Pacquaio, The People Champion
A
A
A
Saat menyelesaikan naskah buku Personal Branding saya berpikir sekali lagi, aspek apa yang belum dimasukkan dalam buku ini? Di buku itu sudah dibahas klarifikasi miskonsepsi personal branding, definisi yang benar, stepby- step pembinaannya dan studi kasus.
Satu dimensi yang hampir saya lupakan tetapi sangat kritikal adalah dimensi personal social responsibility (PSR). Kita semua sudah mengenal corporate social responsibility (CSR) untuk korporasi. Konsep etis ini juga berlaku untuk personal brand. Konsep ini membahas bagaimana sebuah organisasi atau personal ‘speaking and behaving’ dengan cara yang memberikan manfaat bagi masyarakatnya.
CSR menggambarkan perilaku sebuah organisasi yang dalam operasionalnya tidak membahayakan komunitas dan lingkungannya, juga memberikan manfaat langsung bagi mereka. Personal brand yang cemerlang tentu saja perlu mengaplikasikan konsep social responsibility tersebut. Dimensi yang termudah dilihat kasatmata adalah seberapa peduli seseorang dengan memajukan komunitasnya. Ujian personal brand datang setiap saat.

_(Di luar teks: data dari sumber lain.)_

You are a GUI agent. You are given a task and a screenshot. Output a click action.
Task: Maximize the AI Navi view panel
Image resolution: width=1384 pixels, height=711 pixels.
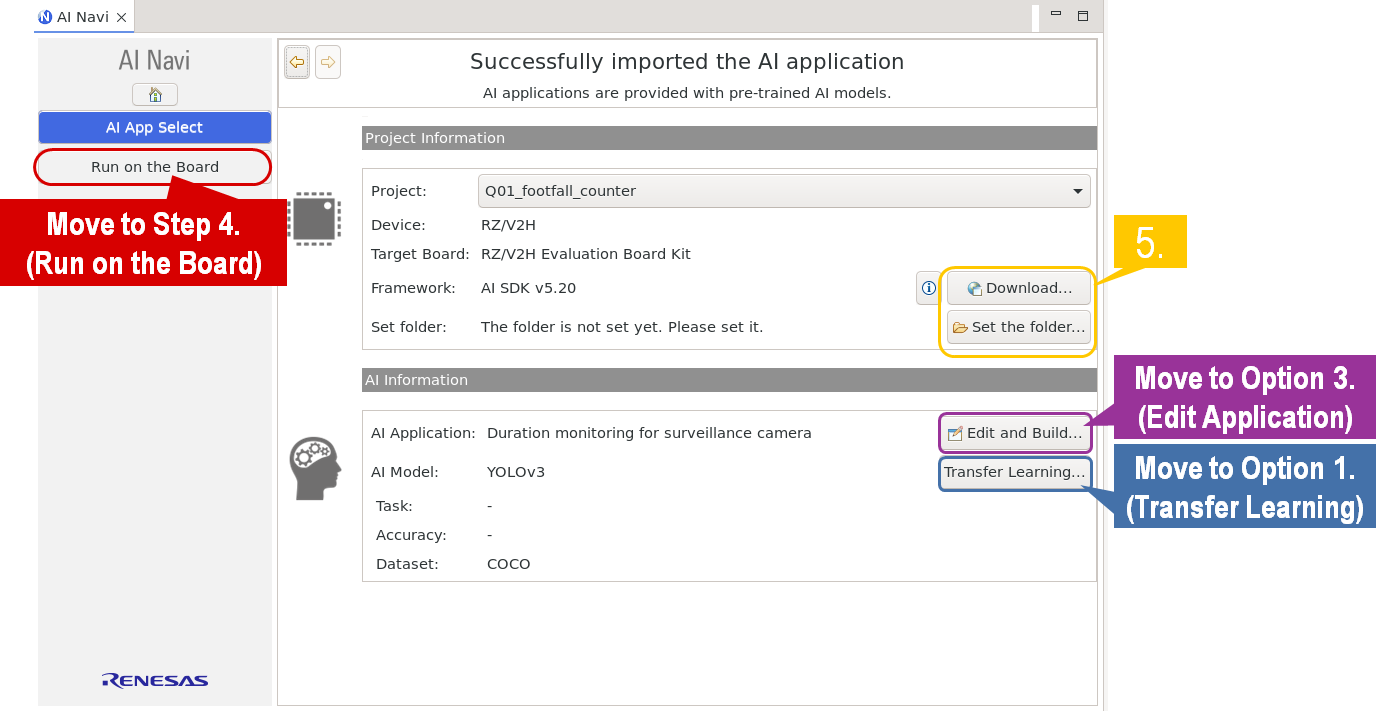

Sejauh mana orang menjunjung tinggi nilai sebuah personal brand adalah saat terjadi sebuah kesalahpahaman yang berkembang tidak menguntungkan bagi sebuah personal brand . Saat ini banyak yang mengecam kemenangan Mayweather Jr saat melawan Pacquaio karena dianggap tidak adil, penuh konspirasi dan sangat berbau komersial.
Apakah Mayweather terlibat dalam keputusan kontroversial tersebut? Atau hanya objek dari sebuah konspirasi komersial, sebenarnya kita tidak sepenuhnya mengerti dan paham. Persoalan ini terlalu kompleks untuk dikupas dengan satu perspektif saja. Bagaimana kemudian berkembang sindiran-sindiran dan kritikan terhadap Mayweather itu sedikit banyak disebabkan oleh pemberitaan media yang mengontraskan sisi personal brand Mayweather vs Pacquaio.
Kontroversi kemenangan Mayweather di pertandingan tinju tingkat global yang sangat glamor ini sebenarnya mematahkan anggapan bahwa kejadian aneh-aneh itu ”hanya terjadi di Indonesia”. Di Indonesia banyak kejadian aneh yang kita alami sejak Cicak vs Buaya, kasus Century hingga yang paling hits belakangan ini yaitu KPK vs Polri: penahanan Novel Baswedan serta pengangkatan Budi Gunawan menjadi wakil kepala Polri.
Jadi, alih-alih kesal, dengan peristiwa tinju dunia ini saya merasa lega, karena ternyata sifat manusia yang serakah dan curang itu universal dan tidak eksklusif ”Di Indonesia”. Terlepas dari sisi kontroversi kemenangan, banyak pelajaran yang bisa dipetik dari pertandingan ini. Termasuk bagaimana perbedaan personal brand antara kedua petinju ini. Keduanya jelas sangat terkenal dan kaya, tetapi bagaimana mereka menghabiskan waktu luang mereka dan menggunakan uang mereka, ternyata sangat berseberangan.
Dalam sebuah kontroversi, biasanya kita akan menaruh posisi membela salah satu pihak. Setujukah dengan penahanan Novel Baswedan? Setujukah dengan Pengangkatan Budi Gunawan menjadi wakil kepala Polri? Personal Brand akan ikut berperan. Demikian pula dengan Mayweather vs Pacquaio.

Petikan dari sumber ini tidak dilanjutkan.